About this work
1950-52
Oil on canvas
60 5/16 x 42 1/4 in.
In her own words...
Vigilant censorship of the erotic, a favorite national pastime, sometimes played nicely into our hands. Visiting the basement reserves of a certain museum with a curator who happened to be a friend, Max had admired a splendid Esquimo housepole leaning in a corner. It was a gigantic fertility figure carved from a tree and doted with an appropriate crack where one is needed to prove her maternal possibilities. "How come such a stunning piece is not on show up in the galleries?" Max asked his friend. "Oh, but we can't display that here – there are whole classes of schoolgirls that visit the museum almost daily...it is too bad..." This was something especially hard for Max to understand in view of the fact that the girls – it is to be hoped at any rate – all had cracks of their own. Happily for us, after some negotiating we acquired the housepole in all her maternal glory. (From then on, she moved with us across continents and seas like the veriest sophisticated traveler.) Five years later we visit the same museum together. An important number of paintings from the Louvre had been kept safe from the war, and we again meet the curator and visit the reserves below. Here, unbelievably, is the great Bain Turque of Ingres, hidden away from little girls or, perhaps, old ones, in any case, not seen in the antiseptic U.S.A. This visit took place in 1948 and we were driving back to Sedona. Before leaving the museum and its masterpieces I bought the comprehensive catalogue of works in the collection. It seemed to me something like inviting a good friend to come along to share our life.
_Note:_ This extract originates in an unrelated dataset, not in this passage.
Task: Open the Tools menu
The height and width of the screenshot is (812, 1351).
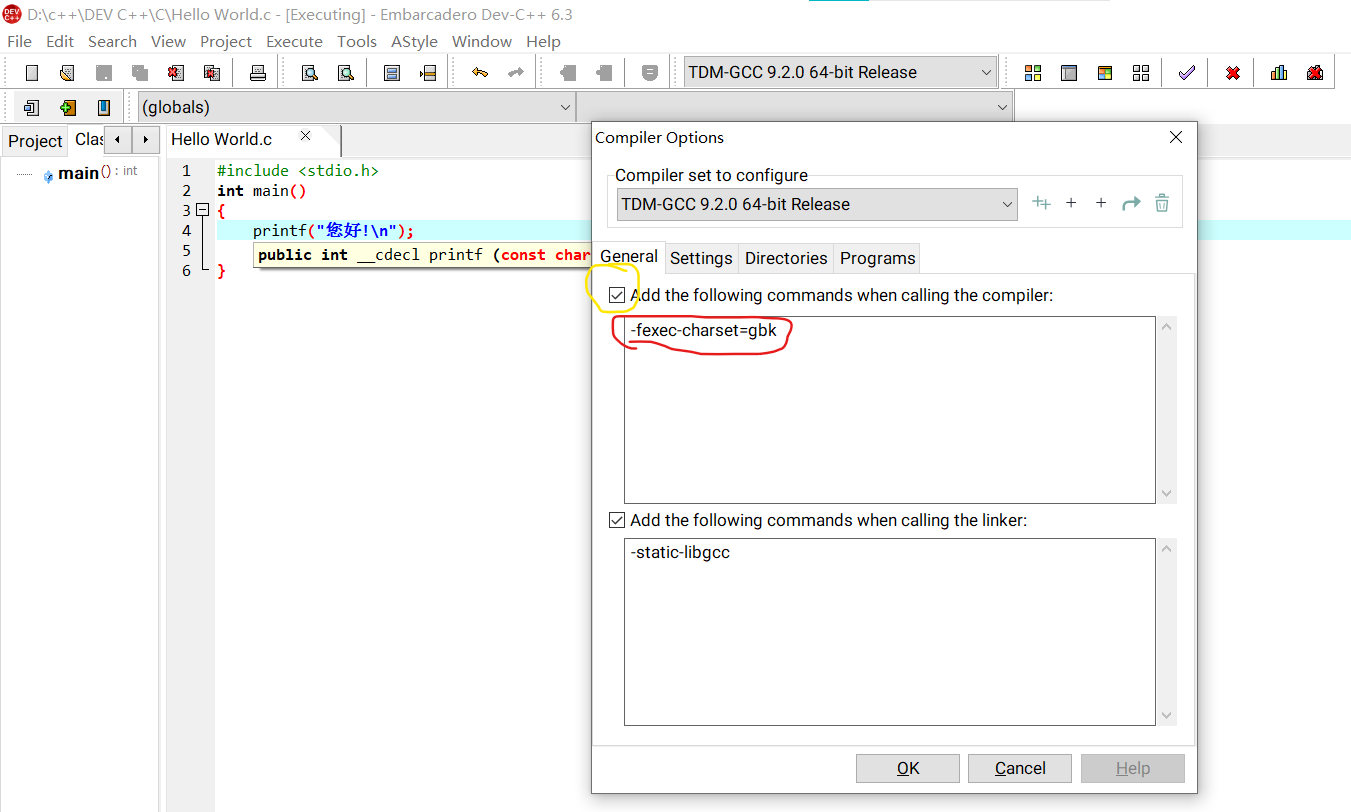Action: [357, 41]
That life turned out to be so absorbing that the big book stayed on its shelf until one day I needed it badly. To explain: The painting I was at work on (it became The Guest Room), involved a nude, and I had to have a model. Down the road from us lived Patsy, ten years old. Patsy would do, and her mother couldn't care less. But Patsy wouldn't strip. Indeed, I was prepared for the panties but not a bra (hiding nothing). Suddenly I was telling Patsy about Art, about the great museum, in the same town where the President of the United States lives and where it is well understood (by some museum visitors) that the most beautiful object of nature is the human body. "I'll show you," I cried, rushing to open the book, rifling the pages, faster and faster, that's strange, I had seen them there, the Gauguin bathers, the Poussins, the Italian allegories... Alas, these had not made it into the book, which was thus safe for schoolgirls.
All this was back in the dark (artwise) ages of half a century ago. It surely couldn't happen today, surely not, except maybe in Texas!